Work required: In the records below, take the line containing "Open the cash register icon" and every line following it, and write them out exactly.

Pixel coordinate grounding data:

# # # #

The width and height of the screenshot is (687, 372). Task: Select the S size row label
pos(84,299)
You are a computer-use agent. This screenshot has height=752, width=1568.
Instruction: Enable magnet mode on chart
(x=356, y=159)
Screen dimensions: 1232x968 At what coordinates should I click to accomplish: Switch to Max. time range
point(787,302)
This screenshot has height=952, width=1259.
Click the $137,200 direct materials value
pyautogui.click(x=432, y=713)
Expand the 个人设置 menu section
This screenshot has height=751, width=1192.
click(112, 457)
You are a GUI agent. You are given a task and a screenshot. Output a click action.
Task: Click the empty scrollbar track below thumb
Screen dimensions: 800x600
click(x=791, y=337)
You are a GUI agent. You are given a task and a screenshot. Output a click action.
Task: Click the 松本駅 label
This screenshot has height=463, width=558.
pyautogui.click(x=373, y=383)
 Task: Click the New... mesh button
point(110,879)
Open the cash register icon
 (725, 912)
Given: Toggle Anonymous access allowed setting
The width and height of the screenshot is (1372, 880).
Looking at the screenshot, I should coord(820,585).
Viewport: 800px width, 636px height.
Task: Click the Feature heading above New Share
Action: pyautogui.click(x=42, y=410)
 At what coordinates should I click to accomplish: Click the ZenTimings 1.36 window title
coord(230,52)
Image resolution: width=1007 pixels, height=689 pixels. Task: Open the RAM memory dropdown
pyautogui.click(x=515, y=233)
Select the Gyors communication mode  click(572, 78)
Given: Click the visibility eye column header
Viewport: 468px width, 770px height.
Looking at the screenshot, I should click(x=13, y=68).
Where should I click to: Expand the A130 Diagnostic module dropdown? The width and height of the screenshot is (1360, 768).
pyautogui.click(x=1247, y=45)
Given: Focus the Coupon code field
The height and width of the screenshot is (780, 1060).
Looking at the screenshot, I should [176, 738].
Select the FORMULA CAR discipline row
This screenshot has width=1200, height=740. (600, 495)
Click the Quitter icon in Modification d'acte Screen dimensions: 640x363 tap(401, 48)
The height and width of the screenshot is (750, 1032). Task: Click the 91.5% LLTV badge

# # # #

Answer space:
Open the cash register icon
 (725, 912)
Given: Toggle Anonymous access allowed setting
The width and height of the screenshot is (1372, 880).
Looking at the screenshot, I should coord(820,585).
Viewport: 800px width, 636px height.
Task: Click the Feature heading above New Share
Action: pyautogui.click(x=42, y=410)
 At what coordinates should I click to accomplish: Click the ZenTimings 1.36 window title
coord(230,52)
Image resolution: width=1007 pixels, height=689 pixels. Task: Open the RAM memory dropdown
pyautogui.click(x=515, y=233)
Select the Gyors communication mode  click(572, 78)
Given: Click the visibility eye column header
Viewport: 468px width, 770px height.
Looking at the screenshot, I should click(x=13, y=68).
Where should I click to: Expand the A130 Diagnostic module dropdown? The width and height of the screenshot is (1360, 768).
pyautogui.click(x=1247, y=45)
Given: Focus the Coupon code field
The height and width of the screenshot is (780, 1060).
Looking at the screenshot, I should [176, 738].
Select the FORMULA CAR discipline row
This screenshot has width=1200, height=740. (600, 495)
Click the Quitter icon in Modification d'acte Screen dimensions: 640x363 tap(401, 48)
The height and width of the screenshot is (750, 1032). Task: Click the 91.5% LLTV badge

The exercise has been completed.